Methods: Purified iNKT cells were generated from peripheral blood mononuclear cells (PBMCs) of healthy adult volunteer donors. PBMCs were cultured in complete RPMI 1640 medium for 9-14 days in the presence of 100 U/mL of recombinant human IL-2 and 200 ng/mL of αGalCer. The iNKT cells were then isolated with an autoMACS Pro separator using FITC-labeled anti-Vα24 antibody (clone, C15) and anti-FITC microbeads. We evaluated the cytotoxic activity of iNKT cells toward CD1d-negative leukemia cells within four days after isolation using a CD107a assay for degranulation, cytometric bead array for cytokine production, and cytotoxicity assay in vitro and in vivo. For in vivo cytotoxicity assays, NOG mice were inoculated with 1 × 106 K562-luc cells on day 0 and with 4 × 106 human iNKT cells on day 1. Gene knock-out (KO) was performed using a CRISPR/Cas9 system. T-cell or NK receptor-KO iNKT cells were used for experiments three or four days after electroporation of the Cas9 protein and guide RNA CRISPR ribonucleoprotein complex. Patient-derived leukemia cells were obtained from PBMCs or bone marrow mononuclear cells of pre-treatment pediatric patients.

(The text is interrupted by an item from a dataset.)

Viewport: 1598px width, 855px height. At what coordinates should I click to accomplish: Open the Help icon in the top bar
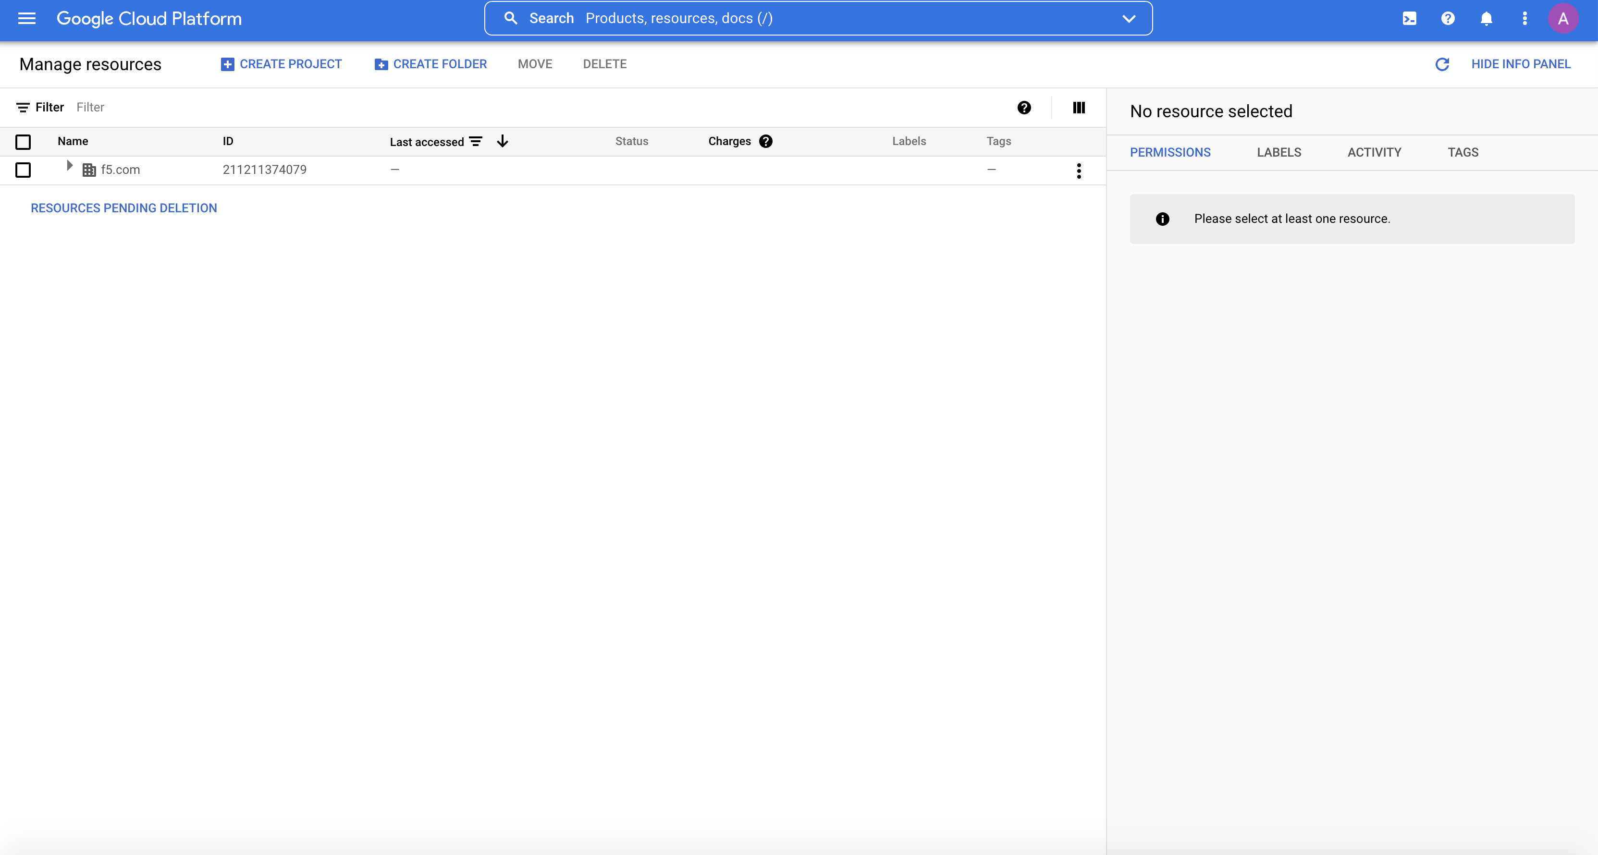click(x=1448, y=19)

All studies were approved by the institutional review board and the Animal Care and Use Committee of Chiba University.
Results: We observed that iNKT cells degranulated and released Th1 cytokines when co-cultured with CD1d-negative leukemia cells (K562, HL-60, REH, and CD1d-KO U937) as well as αGalCer-loaded CD1d-positive leukemia cells (Jurkat), and showed in vitro cytotoxicity toward these CD1d-negative leukemia cells. This CD1d-independent degranulation decreased over time after isolation and was not restored with re-stimulation by αGalCer. The cytotoxicity of iNKT cells toward K562 cells was confirmed in vivo by comparsion with survival curves of K562-inoculated NOG mice given iNKT cells or PBS alone (log-rank, p= 0.016). To identify the receptors contributing to the CD1d-independent recognition and cytotoxicity against CD1d-negative leukemia cells, we first focused on costimulatory receptors, which are also known as activating NK receptors and are expressed on iNKT cells such as NKG2D, DNAM-1, 2B4, LFA-1, and CD2, and analyzed cytotoxicity after blocking these receptors with antibodies. We found that all costimulatory receptors that we assessed contributed to cytotoxicity toward CD1d-negative leukemia cells. Next, we analyzed cytotoxicity of TCR-KO iNKT cells toward CD1d-negative leukemia cells to confirm the contribution of TCR to CD1d-independent recognition. Notably, TCR-KO iNKT cells showed decreased degranulation, Th1 cytokine release, and cytotoxicity toward K562 cells more so than iNKT cells with KO of NK receptors such as LFA-1(CD11a) or CD2. To assess the clinical application potential of adoptive iNKT cell immunotherapy for leukemia treatment, we analyzed degranulation of iNKT cells using patient-derived leukemia cells. We found iNKT cells degranulation using cells from four out of five myeloid leukemia cases, but only one out of eight BCP-ALL cases (p = 0.032).
Conclusion: Primary iNKT cells activated by αGalCer can recognize and show anti-tumor effects toward leukemia cells in an unrestricted manner via CD1d. The TCR also has an important role in recognizing CD1d-negative leukemia cells and multiple NK receptors assist in cytotoxicity. Adoptive iNKT cell immunotherapy may be effective in treating myeloid leukemia.
Disclosures
No relevant conflicts of interest to declare.